The study also looked at uninsured workers who get charity care at Illinois hospitals or who fail to pay all or some of their bills. Hospitals’ charity bills for these workers came to $77 million during a recent eight-month period. Companies whose workers most often request subsidized care are a who’s who of the service industry, including Wal-Mart, McDonald’s, Burger King, Target, Jewel, Manpower and Kelly Services, according to the report. Also at the top of the list is the State of Illinois, which doesn’t offer insurance to workers who provide in-home care for the elderly.

“This goes far beyond Wal-Mart or any other service industry provider. It’s a much broader problem,” said state Sen. Jeffrey Schoenberg (D-Evanston), who sponsored legislation last year mandating the new report. “The myth is that public health insurance has expanded because of individuals and families who have no employment. The reality is that enrollment is increasing because employers in retail and hospitality and other service sectors are failing to provide health insurance coverage to their employees.”

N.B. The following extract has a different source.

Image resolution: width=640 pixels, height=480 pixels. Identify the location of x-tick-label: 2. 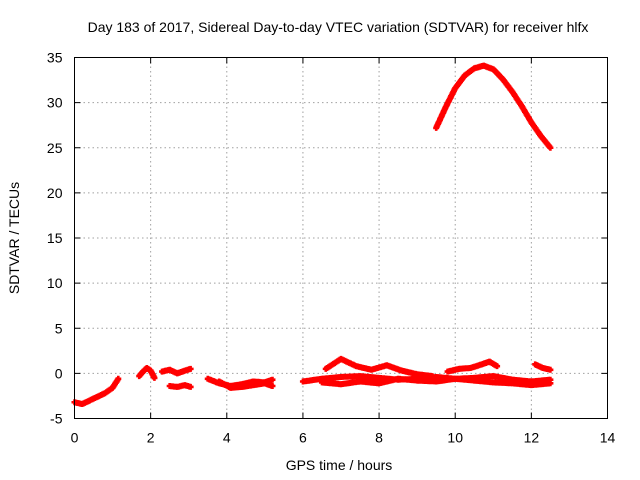
(151, 438).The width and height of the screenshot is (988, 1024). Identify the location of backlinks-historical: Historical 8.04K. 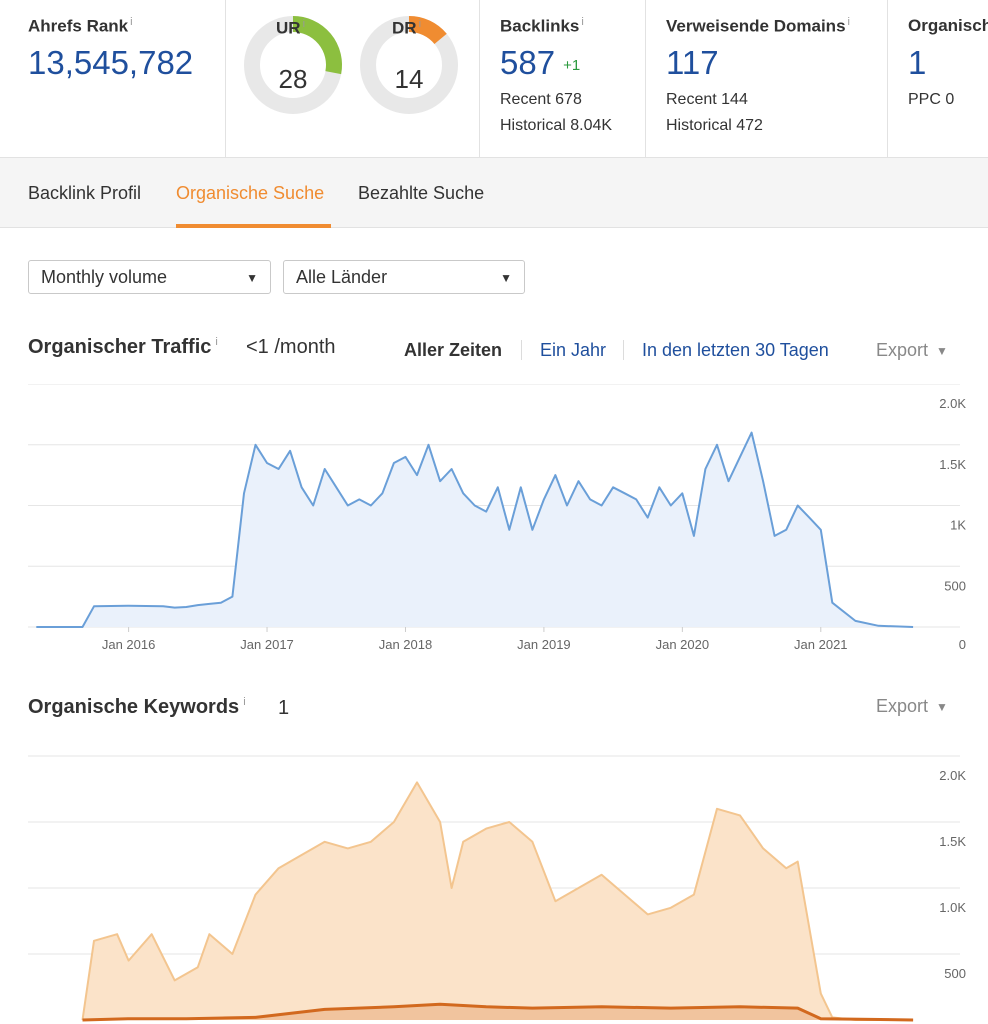
(556, 126).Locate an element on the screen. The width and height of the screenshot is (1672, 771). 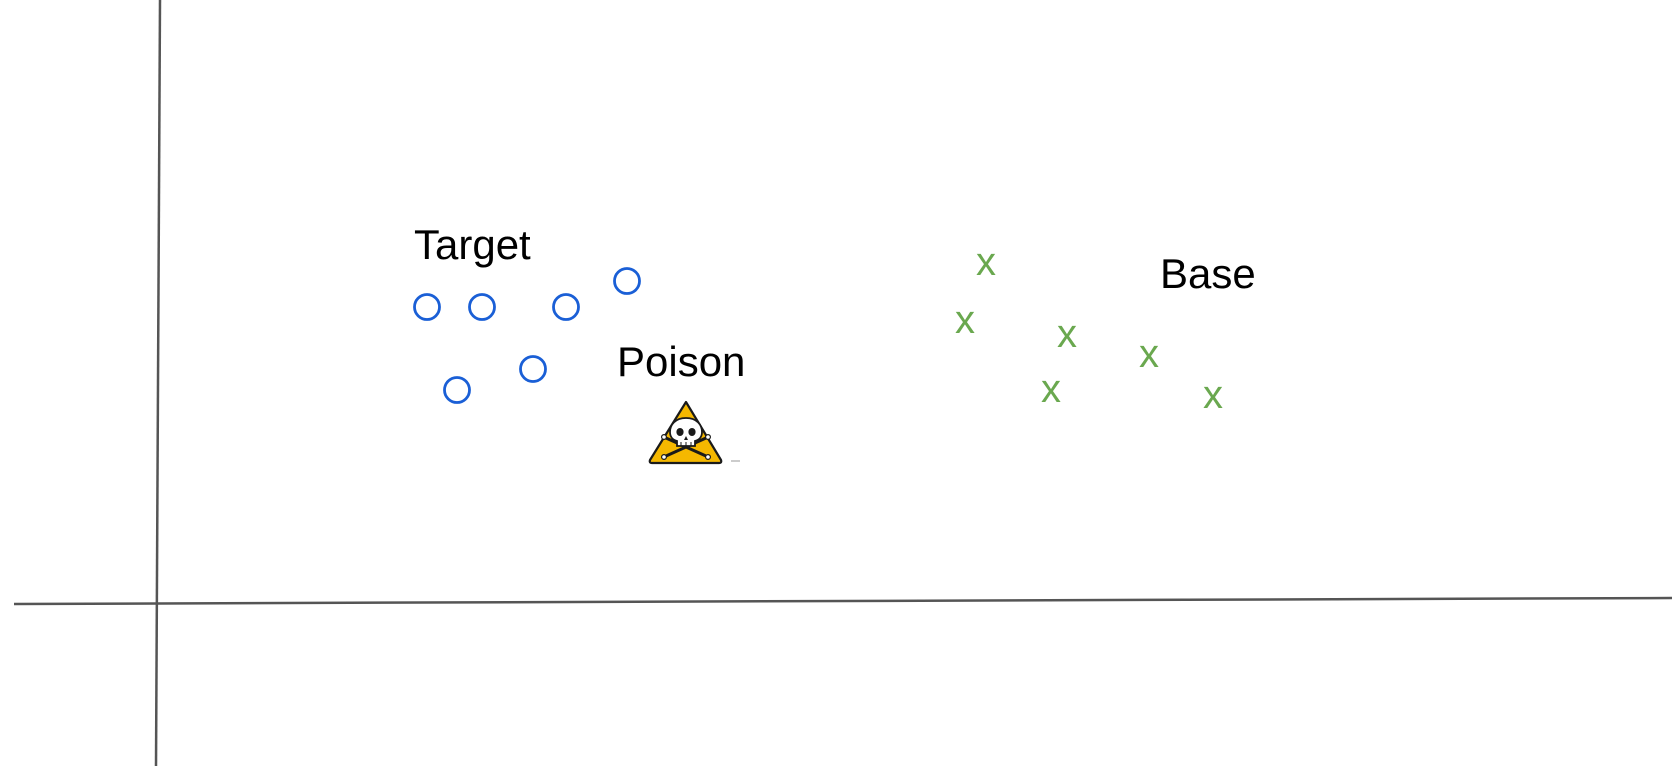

Businesses contend they do the best they can to provide benefits while trying to stay competitive. “A lot of these folks are part-time workers and aren’t eligible for benefit packages. It is not the responsibility of the employer community to solve all of the financial issues in people’s lives,” said David Vite, president and chief executive of the Illinois Retail Merchants Association. …

Based on the incomplete data, the cost of hospital charity care to 1,132 patients who identified themselves as Wal-Mart employees during a recent 12-month period totaled nearly $2.5 million, more than any other Illinois employer. Total costs can’t be extrapolated from this partial data, experts warned. Wal-Mart employs more than 45,000 people in Illinois.

Company spokesman Dan Fogleman said the retailer is improving benefits, most recently by cutting the waiting time for eligibility for insurance to one year from two years and adding a health insurance plan that costs as little as $11 per month. “We are doing our part as an employer to provide affordable, accessible and secure health insurance,” he said.

McDonald’s ranked No. 2 after Wal-Mart, with medical costs totaling $2.4 million for 1,248 uninsured who said they worked for the fast-food chain. The Oak Brook-based employer and its franchisees employ more than 10,000 in Illinois, the majority employed by franchisees who set their own wage and benefit standards. “McDonald’s workforce is diverse and cannot be defined as a simple one size fits all,” the company said in an e-mailed statement. “It includes students, moms, dads and seniors who represent full-time and part-time employees and salaried managers in our restaurants.” Workers at company-owned restaurants have access to health care, the statement said, but coverage for many young adult workers falls under their parents’ medical programs.